## SELECTED PASSAGE

==============================

Here’s the deal. If you’ve had trouble understanding a cloud bill, wondered precisely what factors are driving cloud expenses, and/or are nearly giving up on getting everyone to tag cloud resources correctly, you are not alone. 

The following are some challenges you may be familiar with, along with solutions you can use to solve these challenges.

1. Cloud waste is an enormous problem already

The term “cloud waste” refers to incurring unnecessary cloud costs. The vast majority (88%) of respondents to a survey on the State of Hybrid Cloud and FinOps in September 2021 reported incurred unnecessary cloud costs. 

Most cited workloads that exceeded agreed capacity as the most significant cost driver. Overprovisioning resources and buying excess or underutilizing reserved instances are two other common reasons FinOps teams incur cloud waste.

==============================

## WORK TO DO
1 – In the cloud waste passage, edit the part that opens with "Here’s the deal." and closes with "are not alone." so that "cloud invoice" replaces "cloud bill". What is the edited version?
2 – According to the cloud waste passage, what percentage of respondents to the September 2021 survey reported incurring unnecessary cloud costs?

## DATA EXTRACT
==============================

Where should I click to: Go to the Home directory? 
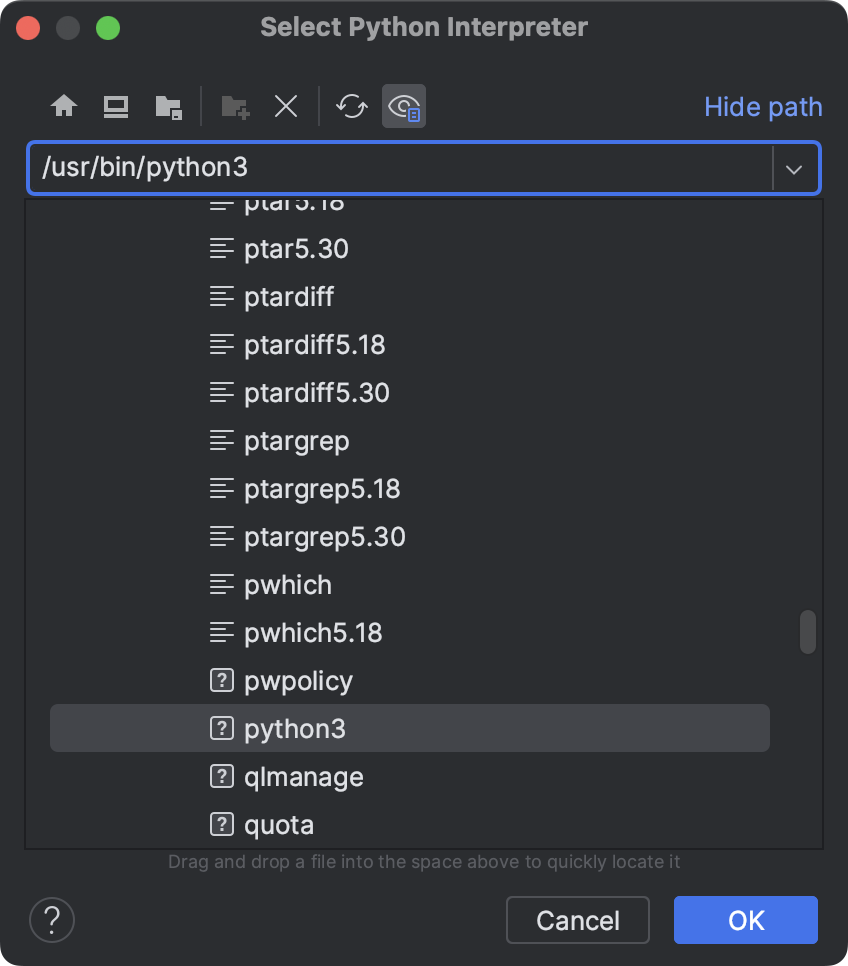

==============================

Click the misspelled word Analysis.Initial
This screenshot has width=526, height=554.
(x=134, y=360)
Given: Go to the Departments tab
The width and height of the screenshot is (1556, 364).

==============================

## SOLUTIONS
1 –
Here’s the deal. If you’ve had trouble understanding a cloud invoice, wondered precisely what factors are driving cloud expenses, and/or are nearly giving up on getting everyone to tag cloud resources correctly, you are not alone.

2 – 88%